OCHA spokesperson Jens Laerke underscored the impossibility of a relocation, asked  “in the middle of a war zone where people are already at the end of the rope, how is that going to happen?”

He insisted on the urgency of humanitarian access to Gaza as all supplies were rapidly depleting.

“We’re pretty much locked out,” he said.

UN launched a flash appeal for $294 million for 77 humanitarian partners to address the most urgent needs of 1.26 million people in Gaza and the occupied West Bank.

He said “This is a response to an escalation that has put civilians in a situation in which they should never be,” Mr. Laerke said about the appeal.

“The most urgent priority is now to de-escalate,” he added.

WHO Mr.Jašarević insisted that the health system in Gaza is at a “breaking point”.

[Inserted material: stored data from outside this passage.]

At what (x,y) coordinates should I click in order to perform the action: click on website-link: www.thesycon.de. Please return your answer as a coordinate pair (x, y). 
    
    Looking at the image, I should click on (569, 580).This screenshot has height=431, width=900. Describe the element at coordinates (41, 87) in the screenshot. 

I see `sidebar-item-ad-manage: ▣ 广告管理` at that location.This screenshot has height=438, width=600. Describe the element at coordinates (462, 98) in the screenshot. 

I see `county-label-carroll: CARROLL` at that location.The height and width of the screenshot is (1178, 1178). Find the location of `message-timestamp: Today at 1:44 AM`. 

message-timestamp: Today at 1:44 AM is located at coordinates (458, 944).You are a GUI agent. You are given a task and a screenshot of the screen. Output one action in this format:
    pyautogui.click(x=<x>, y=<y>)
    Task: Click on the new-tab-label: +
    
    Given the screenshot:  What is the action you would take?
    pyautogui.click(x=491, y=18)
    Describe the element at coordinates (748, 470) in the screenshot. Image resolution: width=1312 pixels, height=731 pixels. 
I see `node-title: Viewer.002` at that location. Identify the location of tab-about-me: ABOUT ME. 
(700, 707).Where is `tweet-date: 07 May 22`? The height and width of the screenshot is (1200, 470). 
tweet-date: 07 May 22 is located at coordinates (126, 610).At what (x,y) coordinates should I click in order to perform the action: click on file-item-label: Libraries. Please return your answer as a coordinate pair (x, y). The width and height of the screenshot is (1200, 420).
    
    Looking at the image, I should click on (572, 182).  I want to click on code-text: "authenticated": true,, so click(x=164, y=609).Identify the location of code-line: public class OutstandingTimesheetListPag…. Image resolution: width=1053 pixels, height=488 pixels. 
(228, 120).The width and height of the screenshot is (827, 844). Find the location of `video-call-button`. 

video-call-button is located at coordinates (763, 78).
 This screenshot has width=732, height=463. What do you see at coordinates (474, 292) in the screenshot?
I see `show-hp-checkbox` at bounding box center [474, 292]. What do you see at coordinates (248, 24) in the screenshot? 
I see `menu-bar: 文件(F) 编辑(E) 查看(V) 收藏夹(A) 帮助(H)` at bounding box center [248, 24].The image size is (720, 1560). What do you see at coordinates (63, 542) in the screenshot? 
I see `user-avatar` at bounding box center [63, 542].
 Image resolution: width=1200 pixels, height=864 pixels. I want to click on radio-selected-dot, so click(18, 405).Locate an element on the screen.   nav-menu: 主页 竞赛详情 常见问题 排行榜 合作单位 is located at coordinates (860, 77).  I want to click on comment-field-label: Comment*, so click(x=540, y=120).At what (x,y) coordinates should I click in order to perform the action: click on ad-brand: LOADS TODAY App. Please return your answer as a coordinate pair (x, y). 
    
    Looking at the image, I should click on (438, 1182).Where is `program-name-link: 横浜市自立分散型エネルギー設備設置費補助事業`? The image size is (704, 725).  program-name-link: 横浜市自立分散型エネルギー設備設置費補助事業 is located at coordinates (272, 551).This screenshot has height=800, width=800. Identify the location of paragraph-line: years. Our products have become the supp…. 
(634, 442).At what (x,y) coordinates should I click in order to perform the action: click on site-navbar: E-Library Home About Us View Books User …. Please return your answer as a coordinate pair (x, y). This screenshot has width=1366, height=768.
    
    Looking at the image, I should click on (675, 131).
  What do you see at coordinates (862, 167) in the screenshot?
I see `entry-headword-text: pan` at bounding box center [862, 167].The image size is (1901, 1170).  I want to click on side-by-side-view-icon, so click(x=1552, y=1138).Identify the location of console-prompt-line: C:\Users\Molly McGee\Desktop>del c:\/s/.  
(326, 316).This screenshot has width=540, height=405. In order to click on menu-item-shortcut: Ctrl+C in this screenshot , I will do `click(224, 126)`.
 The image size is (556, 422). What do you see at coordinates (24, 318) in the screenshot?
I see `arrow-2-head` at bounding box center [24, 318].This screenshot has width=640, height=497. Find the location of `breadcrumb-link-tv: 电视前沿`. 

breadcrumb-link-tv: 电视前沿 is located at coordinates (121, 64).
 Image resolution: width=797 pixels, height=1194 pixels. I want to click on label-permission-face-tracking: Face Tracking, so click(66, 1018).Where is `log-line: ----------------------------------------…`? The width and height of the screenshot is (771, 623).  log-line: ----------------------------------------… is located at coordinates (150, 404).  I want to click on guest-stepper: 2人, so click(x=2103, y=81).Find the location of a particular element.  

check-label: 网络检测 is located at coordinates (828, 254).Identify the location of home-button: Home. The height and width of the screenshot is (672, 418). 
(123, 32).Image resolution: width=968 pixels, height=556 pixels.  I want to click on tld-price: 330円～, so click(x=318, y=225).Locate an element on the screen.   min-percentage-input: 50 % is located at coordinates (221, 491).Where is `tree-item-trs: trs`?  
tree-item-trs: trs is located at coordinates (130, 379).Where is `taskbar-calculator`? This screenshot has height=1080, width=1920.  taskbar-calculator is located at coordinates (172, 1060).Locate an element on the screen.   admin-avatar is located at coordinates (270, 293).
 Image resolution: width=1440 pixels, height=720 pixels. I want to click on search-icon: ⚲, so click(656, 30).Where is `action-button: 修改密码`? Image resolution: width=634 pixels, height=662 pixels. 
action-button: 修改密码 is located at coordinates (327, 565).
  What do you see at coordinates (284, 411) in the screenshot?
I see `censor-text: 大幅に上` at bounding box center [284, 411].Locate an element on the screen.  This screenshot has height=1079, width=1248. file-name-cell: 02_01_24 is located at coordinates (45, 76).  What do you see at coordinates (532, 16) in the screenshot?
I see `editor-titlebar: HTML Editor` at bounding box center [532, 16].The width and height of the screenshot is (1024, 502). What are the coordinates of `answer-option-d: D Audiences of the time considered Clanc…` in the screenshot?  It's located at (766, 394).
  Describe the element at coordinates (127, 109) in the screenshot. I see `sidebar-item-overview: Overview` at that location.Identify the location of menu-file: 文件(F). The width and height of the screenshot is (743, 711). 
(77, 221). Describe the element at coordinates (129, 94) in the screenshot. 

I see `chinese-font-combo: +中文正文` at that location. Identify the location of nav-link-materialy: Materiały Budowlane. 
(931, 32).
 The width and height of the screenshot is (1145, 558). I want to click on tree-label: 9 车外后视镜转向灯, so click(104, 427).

Two major hospitals in the north of the Gaza Strip, the Indonesian Hospital and Shifa Hospital, have exceeded their combined 760-bed capacity and the hospitals in the south of Gaza were also “overflowing”.

He stressed that moving vulnerable patients such as those critically injured and adults, children and newborns depending on life support in intensive care, would be a “death sentence”.

“Asking health workers to do so is beyond cruel,” he said.

Mr. Jašarević pointed a very grim picture of the reality in Gaza’s health facilities, stated  that health workers on the ground described dead bodies “piling up” as there is no more space in the morgues, and ambulances and doctors have to make a “horrific choice” as to who to save and who to leave behind.

He added that as of Thursday 34 attacks on health care in the Gaza Strip had been confirmed since the beginning of the current offensive resulting in the deaths of 11 health care workers on duty.

The Gaza Emergency Operation Centre, supported by WHO, has sustained heavy damages, he said.

He cited reports of an attack by Hamas on Ashkelon hospital in Israel over the past weekend, in which one paramedic was killed.

UN office of human rights in Geneva spokesperson Ravina Shamdasani stressed that civilians “must never be used as bargaining chips”. She called for the “immediate and unconditional” release of hostages and their humane treatment.

OHCHR urged Palestinian armed groups to “halt the use of inherently indiscriminate projectiles, which violate international humanitarian law, as well as attacks directed against civilians”.

OHCHR urged Israel to ensure full respect for international humanitarian and human rights law “in any and all military operations”.

It said that rhetoric from Israeli high-level officials “raises concerns that a message is being sent to the members of the Israeli Defense Forces that international humanitarian law has become optional rather than compulsory”.

UNICEF’s James Elder also insisted that in this dire situation, “compassion and international law must prevail”.

Ms. Shamdasani said that UN rights chief Volker Türk deplored the fact that in many countries, there has been a “proliferation of anti-Semitic and Islamophobic hate speech”.

She appealed to leaders to end hate speech and incitements to violence, the OHCHR spokesperson that faced with this desperate situation, the world should unite.

“This is a time for the international community to come together in solidarity, advocating for the protection of all civilians, no matter where, no matter what,” she added.

UN Security Council is to hold closed doors meeting to address the situation in Gaza.